### Supplied material:
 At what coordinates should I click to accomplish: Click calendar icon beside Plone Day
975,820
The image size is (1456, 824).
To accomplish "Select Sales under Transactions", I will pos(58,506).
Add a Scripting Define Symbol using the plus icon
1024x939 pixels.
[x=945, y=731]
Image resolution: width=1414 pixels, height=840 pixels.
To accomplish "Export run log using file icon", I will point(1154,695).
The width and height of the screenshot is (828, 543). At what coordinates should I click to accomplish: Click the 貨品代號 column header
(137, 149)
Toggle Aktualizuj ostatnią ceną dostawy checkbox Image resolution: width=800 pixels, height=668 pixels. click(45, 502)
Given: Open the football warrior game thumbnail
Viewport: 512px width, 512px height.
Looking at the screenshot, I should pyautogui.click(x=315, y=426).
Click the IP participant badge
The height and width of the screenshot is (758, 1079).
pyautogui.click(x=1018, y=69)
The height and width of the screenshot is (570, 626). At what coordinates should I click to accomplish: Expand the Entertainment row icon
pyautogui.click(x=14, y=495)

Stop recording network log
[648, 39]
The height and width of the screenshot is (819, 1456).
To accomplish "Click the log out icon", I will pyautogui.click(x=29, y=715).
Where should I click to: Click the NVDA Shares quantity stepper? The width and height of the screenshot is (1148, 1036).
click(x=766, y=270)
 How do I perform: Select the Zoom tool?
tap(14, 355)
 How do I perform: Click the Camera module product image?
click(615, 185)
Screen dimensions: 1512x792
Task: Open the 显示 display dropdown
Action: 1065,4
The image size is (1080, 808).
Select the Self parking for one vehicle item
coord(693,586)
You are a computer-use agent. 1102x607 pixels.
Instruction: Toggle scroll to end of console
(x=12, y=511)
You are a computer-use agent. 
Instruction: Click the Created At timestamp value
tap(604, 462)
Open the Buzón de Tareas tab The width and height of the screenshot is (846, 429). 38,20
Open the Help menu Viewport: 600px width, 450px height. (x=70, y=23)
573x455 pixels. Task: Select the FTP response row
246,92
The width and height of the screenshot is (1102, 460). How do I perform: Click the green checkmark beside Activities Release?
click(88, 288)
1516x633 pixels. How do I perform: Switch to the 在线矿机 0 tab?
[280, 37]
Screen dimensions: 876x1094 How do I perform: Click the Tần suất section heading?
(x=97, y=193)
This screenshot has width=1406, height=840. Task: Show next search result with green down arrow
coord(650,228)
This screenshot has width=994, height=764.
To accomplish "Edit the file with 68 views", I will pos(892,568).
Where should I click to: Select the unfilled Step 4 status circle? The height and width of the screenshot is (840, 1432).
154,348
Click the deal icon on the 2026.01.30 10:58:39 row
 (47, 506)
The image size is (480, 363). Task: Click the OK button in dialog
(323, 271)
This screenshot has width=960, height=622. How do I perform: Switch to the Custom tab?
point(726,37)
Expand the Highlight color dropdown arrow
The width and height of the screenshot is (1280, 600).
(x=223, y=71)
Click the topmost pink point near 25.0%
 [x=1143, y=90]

### Problem to work on:
Extract every row above and copy each line word for word, in the same order.

### Output for this task:
 At what coordinates should I click to accomplish: Click calendar icon beside Plone Day
975,820
The image size is (1456, 824).
To accomplish "Select Sales under Transactions", I will pos(58,506).
Add a Scripting Define Symbol using the plus icon
1024x939 pixels.
[x=945, y=731]
Image resolution: width=1414 pixels, height=840 pixels.
To accomplish "Export run log using file icon", I will point(1154,695).
The width and height of the screenshot is (828, 543). At what coordinates should I click to accomplish: Click the 貨品代號 column header
(137, 149)
Toggle Aktualizuj ostatnią ceną dostawy checkbox Image resolution: width=800 pixels, height=668 pixels. click(45, 502)
Given: Open the football warrior game thumbnail
Viewport: 512px width, 512px height.
Looking at the screenshot, I should pyautogui.click(x=315, y=426).
Click the IP participant badge
The height and width of the screenshot is (758, 1079).
pyautogui.click(x=1018, y=69)
The height and width of the screenshot is (570, 626). At what coordinates should I click to accomplish: Expand the Entertainment row icon
pyautogui.click(x=14, y=495)

Stop recording network log
[648, 39]
The height and width of the screenshot is (819, 1456).
To accomplish "Click the log out icon", I will pyautogui.click(x=29, y=715).
Where should I click to: Click the NVDA Shares quantity stepper? The width and height of the screenshot is (1148, 1036).
click(x=766, y=270)
 How do I perform: Select the Zoom tool?
tap(14, 355)
 How do I perform: Click the Camera module product image?
click(615, 185)
Screen dimensions: 1512x792
Task: Open the 显示 display dropdown
Action: 1065,4
The image size is (1080, 808).
Select the Self parking for one vehicle item
coord(693,586)
You are a computer-use agent. 1102x607 pixels.
Instruction: Toggle scroll to end of console
(x=12, y=511)
You are a computer-use agent. 
Instruction: Click the Created At timestamp value
tap(604, 462)
Open the Buzón de Tareas tab The width and height of the screenshot is (846, 429). 38,20
Open the Help menu Viewport: 600px width, 450px height. (x=70, y=23)
573x455 pixels. Task: Select the FTP response row
246,92
The width and height of the screenshot is (1102, 460). How do I perform: Click the green checkmark beside Activities Release?
click(88, 288)
1516x633 pixels. How do I perform: Switch to the 在线矿机 0 tab?
[280, 37]
Screen dimensions: 876x1094 How do I perform: Click the Tần suất section heading?
(x=97, y=193)
This screenshot has width=1406, height=840. Task: Show next search result with green down arrow
coord(650,228)
This screenshot has width=994, height=764.
To accomplish "Edit the file with 68 views", I will pos(892,568).
Where should I click to: Select the unfilled Step 4 status circle? The height and width of the screenshot is (840, 1432).
154,348
Click the deal icon on the 2026.01.30 10:58:39 row
 (47, 506)
The image size is (480, 363). Task: Click the OK button in dialog
(323, 271)
This screenshot has width=960, height=622. How do I perform: Switch to the Custom tab?
point(726,37)
Expand the Highlight color dropdown arrow
The width and height of the screenshot is (1280, 600).
(x=223, y=71)
Click the topmost pink point near 25.0%
 [x=1143, y=90]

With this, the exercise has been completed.